Now, I should interject here, every story of good over evil, triumph over tragedy, and success over failure should be applauded, and honored for its “good ending”, and the grace and mercy afforded to all people who have experienced restoration and healing. I enjoy them as much as the next dude. But what disheartens me—and yes, I HAVE felt the “sting” of this trend from time to time— is how we tend to discount the story, or lessen the power and legitimacy of those whose lives, though maybe not drama filled, tainted with moral & ethical failing, or controversial in some way, are still MOST DEFINITELY a life to be championed, legitimized, given validation, listened to, and even celebrated passionately!
I was raised a pastor’s kid, wore suits and ties (often matching my younger brother, but that’s another issue altogether), never missed church, always tried to maintain that “goober like” squeaky clean demeanor, at least when my parents were around. HAH! I was never addicted to drugs, alcohol, or anything (unless you count pretty ladies and Alabama football) :-) Of course, I NOW have as my soul mate, the ULTIMATE pretty lady who has stayed with me for 27 years, and those of you who know me, know I’m still “in process” with the Bama football thing. :-)
I never ran from the law, never cheated death in grandiose, newsworthy fashion, or became a source of heartache, regret, or trouble for my parents. I was never sexually abused, physically abused, and never spent an hour in jail. I didn’t have a series of “Forest Gump” moments, where fame and notoriety thrust me somehow into the collective attention and consciousness of the masses. Now don’t get me wrong, I wasn’t a perfect teenager, and I got into mischief, and even lied to my parents on occasion, usually followed quickly by a tearful confession and promise to do better, so “God would still love me”. I wasn’t a “troubled” youth. I never ran with gangs, never saw someone gunned down in cold blood, never killed anyone, and I never even fathered a child in high school or college. I’ve been faithful to my wife for the entirety of our 27 years of marriage, and she has been to me as well! We love each other! We’ve never had to overcome a life threatening illness, and neither have our incredible kids. We’ve never died and come back to life to tell our story of what heaven looked like. I’ve never been through rehab, never been a member of the “famous fallen and restored”. I’ve never been pursued by christian television to appear on their talk shows to boost their ratings or make them look like they know how to relate to the celebrity crowd. My story has never been the subject of mega church pastors’ anecdotes or examples to “wow” their congregations with their oratory and communicative ability. I’ve never been the “rockstar” wildcard who was brought in to boost visibility for an organization, give them clout in their community, or draw an adoring and quite impressed crowd of folks. I’ve never been asked to endorse a product or write a forward to the book of an author. And THESE THINGS use to embitter me beyond words! I fought envy and jealousy constantly. “WHY DID MY LIFE HAVE TO BE SO FREAKIN’ BORING”, or “Why don’t people notice me, or how good I AM at certain things”! These are the sentiments that rattled around in my mind for years and continued to cloud my true identity, distorting the reality of who I was created to be. You know, when Love Himself begins to heal your heart, and love you to wholeness, your whole worldview, personal perspective, and value systems have a way of drastically reforming!

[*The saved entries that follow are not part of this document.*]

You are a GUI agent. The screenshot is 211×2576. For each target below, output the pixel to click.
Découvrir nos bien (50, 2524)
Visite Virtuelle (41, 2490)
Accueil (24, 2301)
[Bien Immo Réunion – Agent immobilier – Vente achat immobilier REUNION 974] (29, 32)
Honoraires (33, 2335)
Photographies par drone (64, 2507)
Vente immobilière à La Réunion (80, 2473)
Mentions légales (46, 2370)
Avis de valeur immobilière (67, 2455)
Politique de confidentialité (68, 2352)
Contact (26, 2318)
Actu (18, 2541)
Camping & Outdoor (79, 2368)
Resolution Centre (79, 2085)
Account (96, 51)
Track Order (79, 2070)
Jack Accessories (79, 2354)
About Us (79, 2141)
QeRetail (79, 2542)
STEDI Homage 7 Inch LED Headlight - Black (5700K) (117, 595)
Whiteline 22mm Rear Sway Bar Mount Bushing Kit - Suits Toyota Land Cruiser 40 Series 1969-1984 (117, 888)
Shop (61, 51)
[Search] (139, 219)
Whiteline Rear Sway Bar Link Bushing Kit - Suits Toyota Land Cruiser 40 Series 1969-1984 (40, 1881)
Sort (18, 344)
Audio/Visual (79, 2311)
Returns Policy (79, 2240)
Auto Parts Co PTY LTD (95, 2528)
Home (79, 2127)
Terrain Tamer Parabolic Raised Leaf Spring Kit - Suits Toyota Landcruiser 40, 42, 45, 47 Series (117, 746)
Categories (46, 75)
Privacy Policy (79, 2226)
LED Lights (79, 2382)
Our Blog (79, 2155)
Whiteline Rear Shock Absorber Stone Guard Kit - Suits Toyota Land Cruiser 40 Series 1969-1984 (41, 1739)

And can I say, I’m overwhelmingly humbled and thankful that this path has been mine. I wouldn’t trade places with anyone! Everyone’s journey is different. Their story is valuable and unique. Comparing your story with someone else’s is a slippery slope that leads you to a place of disillusionment and misunderstanding reality. When Love himself begins to unfold His plan and purpose for you, it brings such a sense of significance and worth to you! I am learning to look at my life, my story, and my journey solely through the lens of Love’s perspective. I’ve battled the insecurity that comes from feeling like my life hasn’t been “colorful enough” or “book worthy”, but I’ve come to understand how blessed I am! Love knows exactly what He’s doing in me and through me! Your trust is completely safe in Love Himself. And personally speaking, I’m not a fan of drama. I love peace! And God has blessed me beyond words to be able to live my life the way it is unfolding, and to look forward with “giddy” excitement and expectation to what the next 46 years will bring for my family and me!